▶ _Task statement_
Set down, exactly and with no pictures, the line that contains "Given: Toggle the 残りも含む checkbox" and all lines after it in the listing.

▶ _Source information_
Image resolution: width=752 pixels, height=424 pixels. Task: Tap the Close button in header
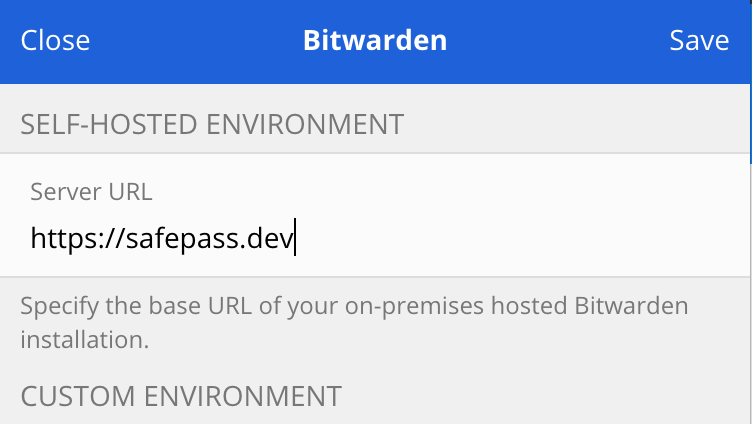coord(55,41)
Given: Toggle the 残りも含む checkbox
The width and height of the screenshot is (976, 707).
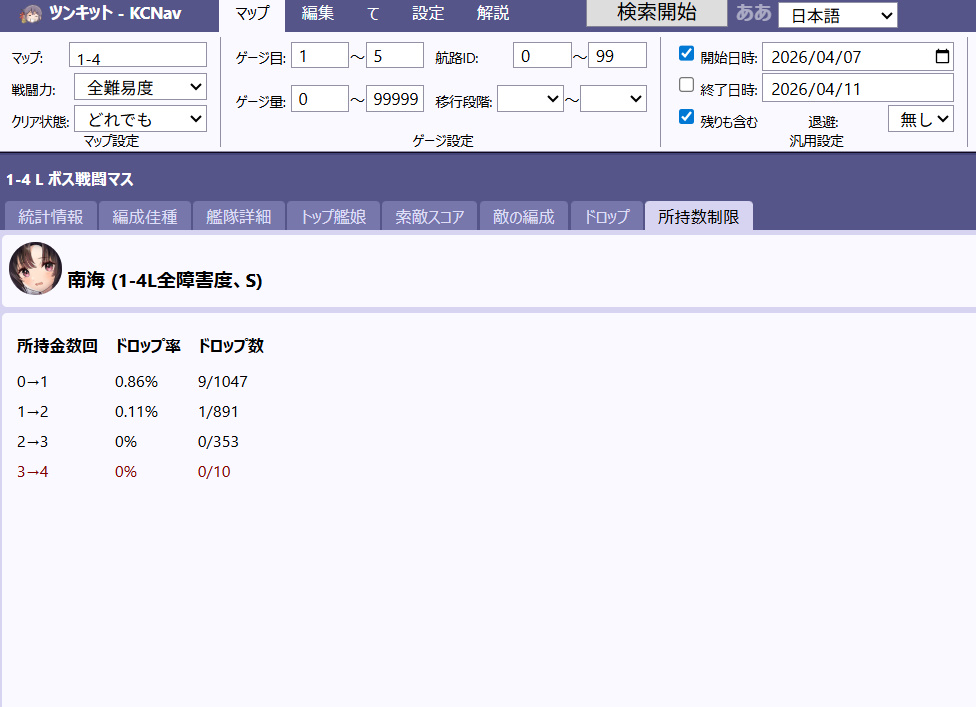Looking at the screenshot, I should click(x=686, y=117).
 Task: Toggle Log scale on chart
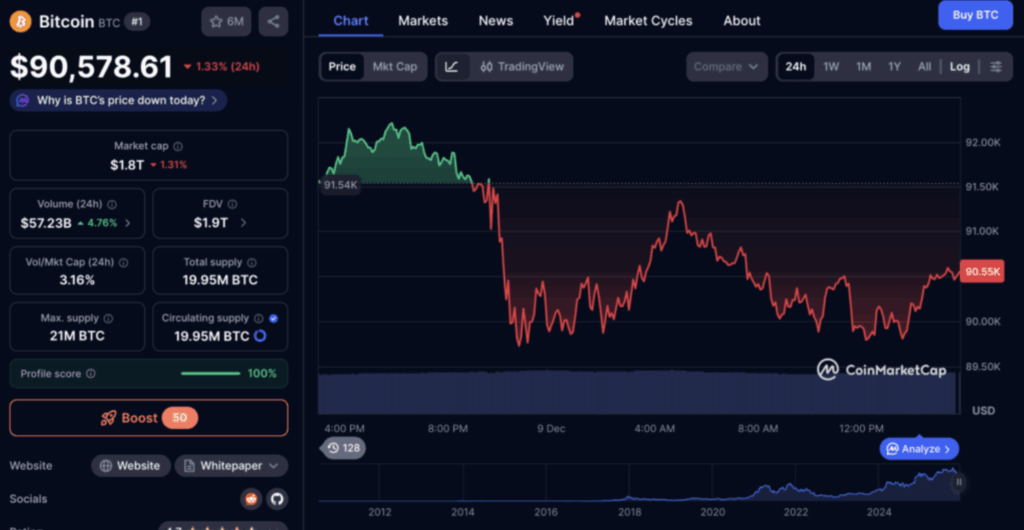point(959,67)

▶ _Answer to this task_
Given: Toggle the 残りも含む checkbox
The width and height of the screenshot is (976, 707).
Looking at the screenshot, I should click(x=686, y=117).
 Task: Toggle Log scale on chart
point(959,67)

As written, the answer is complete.